Treatments for cancer — including chemotherapy, radiotherapy, surgery and hormone therapy — all have serious side effects, so some people opt to try alternative therapies that claim to fight cancer. But do these alternative therapies really work?
In short: No. They don’t.
Dr. Skyler Johnson, a physician at the Radiation Oncology department at Yale-New Haven Hospital in Connecticut and lead author of a study published in the Journal of the National Cancer Institute, found data on 281 people with breast, prostate, lung and colorectal cancer who used alternative treatments for their conditions.
Ultimately, his research proved that people who chose alternative medicines, or AM, were 2.5 times more at risk of dying than the 560 people in the dataset who chose conventional cancer treatments, or CCT.
According to Dr.

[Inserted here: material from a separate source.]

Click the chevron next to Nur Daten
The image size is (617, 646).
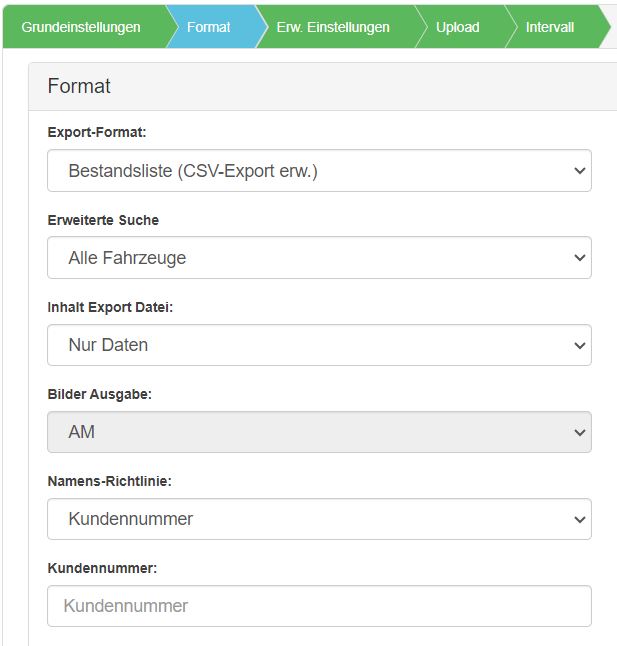tap(580, 345)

Johnson’s study, “Although rare, AM utilization for curable cancer without any CCT is associated with greater risk of death.” His research found that people with breast cancer who chose solely AM versus CCT were more than 5 times likelier to die. People with colorectal cancer were more than 4 times likelier to die.
Dr. Johnson told Healthline that the study will help doctors relay concrete information to people considering alternative medicine. He said the study was needed “for us to be able to have informed discussions with patients. To tell them this is the risk and benefit from this decision.”